Firefox uses the servo/rust-url crate as its WHATWG parser. It explicitly defines that \ is treated as a path separator in special URLs:

// The backslash (\) character is treated as a path separator in special URLs
// so it needs to be additionally escaped in that case.
pub(crate) const SPECIAL_PATH_SEGMENT: &AsciiSet = &PATH_SEGMENT.add(b'\\');

And in the parse_path_start() function:

if scheme_type.is_special() {
    if maybe_c == Some('\\') {
        // If c is U+005C (\), validation error.
        self.log_violation(SyntaxViolation::Backslash);
    }
    if !self.serialization.ends_with('/') {
        self.serialization.push('/');
        if maybe_c == Some('/') || maybe_c == Some('\\') {
            return self.parse_path(...);
        }
    }
}

File: url/src/parser.rs — servo/rust-url

The \ is normalized to / during path parsing, before any host logic can be confused.

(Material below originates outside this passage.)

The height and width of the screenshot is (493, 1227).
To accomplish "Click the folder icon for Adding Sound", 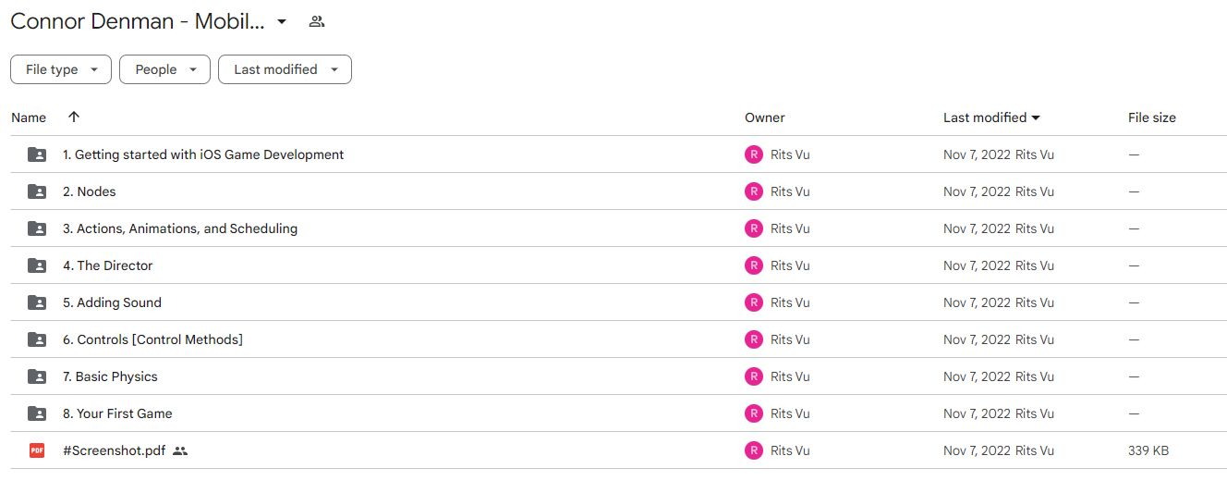I will point(37,302).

Why this is hard to notice

The previous article showed that Node.js’s new URL() (which follows WHATWG) already resolves to evil.com:

new URL('http://google.com\\@evil.com').hostname
// → 'evil.com'

That means the pure WHATWG parser agrees with Safari. Chrome and Firefox apply an extra sanitization step specifically in the HTTP redirect flow, a defensive behavior on their part, not an explicit requirement of the spec.

CVE-2024-29041 is, in practice, a Safari-specific exploit — which doesn’t diminish its severity, especially in phishing scenarios where an attacker can direct victims using any browser, but it is important to know when testing and reporting, since this can significantly change the risk and impact assessment.